Variational Autoencoders (VAEs): Encode molecules (SMILES strings or graphs) into a continuous latent space; decode latent vectors into molecules. Latent space enables interpolation and optimization. SMILES-based (Gomez-Bombarelli, 2018) or graph-based (JT-VAE: junction tree encoding ensures chemical validity).

Generative Adversarial Networks (GANs): Generator creates molecules; discriminator distinguishes real from generated. ORGAN adds a reinforcement learning objective for property optimization. Mode collapse is a practical challenge.

Autoregressive Models: Generate molecules token-by-token (SMILES) or atom-by-atom (graph). Language model architectures (RNN, Transformer) naturally handle sequential generation. REINVENT uses transfer learning from a pre-trained generative model, fine-tuned via RL for desired properties.

Diffusion Models: Generate 3D molecular structures through iterative denoising. EDM (Equivariant Diffusion Models), DiffSBDD (structure-based drug design conditioned on binding pocket geometry). Produce 3D coordinates directly.

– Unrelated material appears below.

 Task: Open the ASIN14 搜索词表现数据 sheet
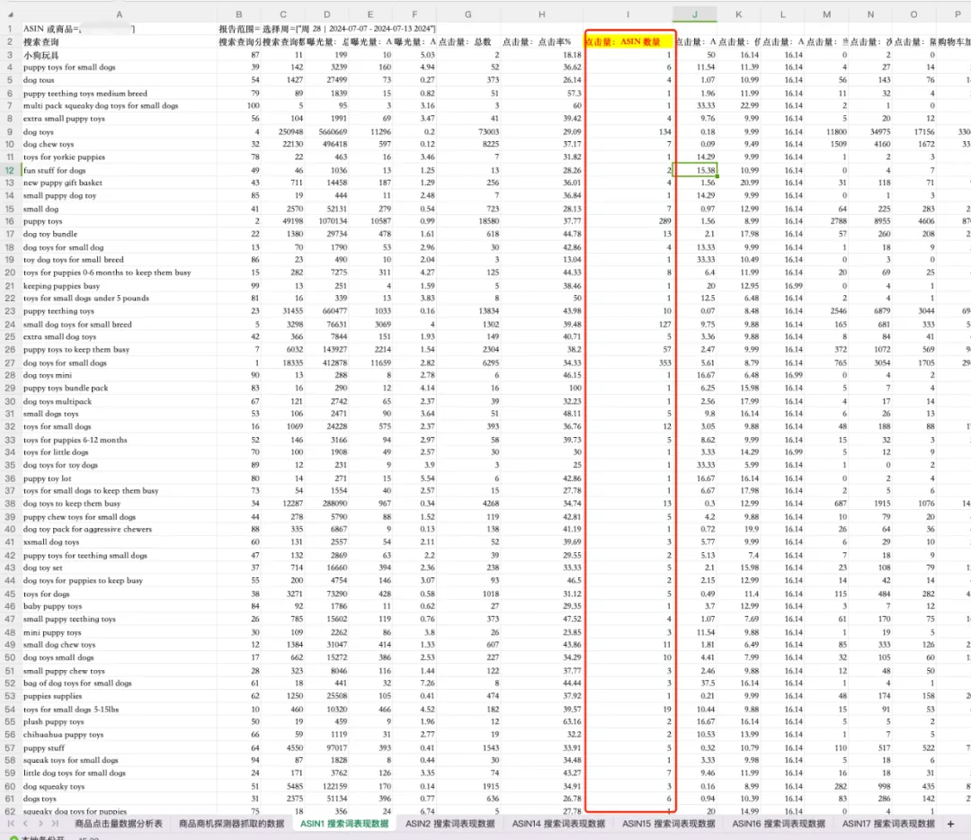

Reinforcement Learning for Drug Design

Frame molecular generation as a sequential decision process:

  • State: Partially constructed molecule
  • Action: Add atom/fragment, form bond
  • Reward: Multi-objective function combining predicted activity, synthetic accessibility (SA score), drug-likeness (QED), novelty
  • Policy: Neural network (RNN or GNN) trained via REINFORCE or PPO

Synthetic Accessibility

Generated molecules must be synthetically feasible. SA scores (Ertl, 2009) estimate synthetic difficulty from fragment contributions. Retrosynthetic analysis tools (ASKCOS, IBM RXN, Syntheseus) plan synthesis routes using template-based or template-free neural models.

Molecular Fingerprints

Binary or count vectors encoding molecular structure for similarity searching and ML.

Types

  • ECFP (Extended Connectivity Fingerprints): Circular fingerprints generated by Morgan algorithm. Each atom initializes with an identifier; iteratively updated by incorporating neighbor information up to a specified radius (ECFP4 = radius 2). Hashed to fixed-length bit vectors (1024 or 2048 bits). The most widely used fingerprint in cheminformatics.
  • MACCS keys: 166 predefined structural keys (presence/absence of specific substructures)
  • Topological (Daylight): Path-based fingerprints encoding all linear paths up to a given length
  • RDKit fingerprint: Topological fingerprint implementation in RDKit
  • Atom-pair and topological torsion: Encode pairs/triplets of atoms with topological distance

Similarity Metrics

Tanimoto coefficient: T(A,B) = |A intersection B| / |A union B|. Standard for binary fingerprints. T > 0.85 on ECFP4 generally indicates structural analogs with similar activity (the "similarity principle").

RDKit

Open-source cheminformatics toolkit (Python/C++). Core capabilities:

  • Molecular I/O: Parse SMILES, SDF, MOL2; generate 2D/3D coordinates (ETKDG algorithm)
  • Descriptor calculation: >200 descriptors; Morgan fingerprints; pharmacophore fingerprints
  • Substructure search: SMARTS pattern matching
  • Chemical transformations: Reaction SMARTS for virtual reactions
  • Conformer generation: Distance geometry with force field optimization (MMFF94, UFF)
  • Visualization: 2D depiction, highlighting, alignment

Drug Repurposing

Identify new therapeutic indications for existing drugs, reducing development time and cost.

Computational Approaches

  • Network-based: Drug-target-disease networks; proximity of drug targets to disease genes in protein-protein interaction networks (Guney et al.)
  • Signature matching: Compare drug-induced gene expression changes (L1000/CMap) with disease expression signatures; anticorrelated signatures suggest therapeutic potential
  • Knowledge graph embedding: Embed drugs, targets, diseases in a shared vector space (TransE, RotatE, ComplEx); predict missing links. DRKG, Hetionet.
  • Clinical data mining: Electronic health records, adverse event databases (FAERS); identify unexpected beneficial effects of prescribed drugs
  • Molecular similarity: Screen approved drug libraries against new targets using docking or fingerprint similarity

Success Stories

Thalidomide (repurposed for multiple myeloma), sildenafil (hypertension to erectile dysfunction), remdesivir (Ebola to COVID-19). Computational repurposing identified baricitinib for COVID-19 using knowledge graph approaches.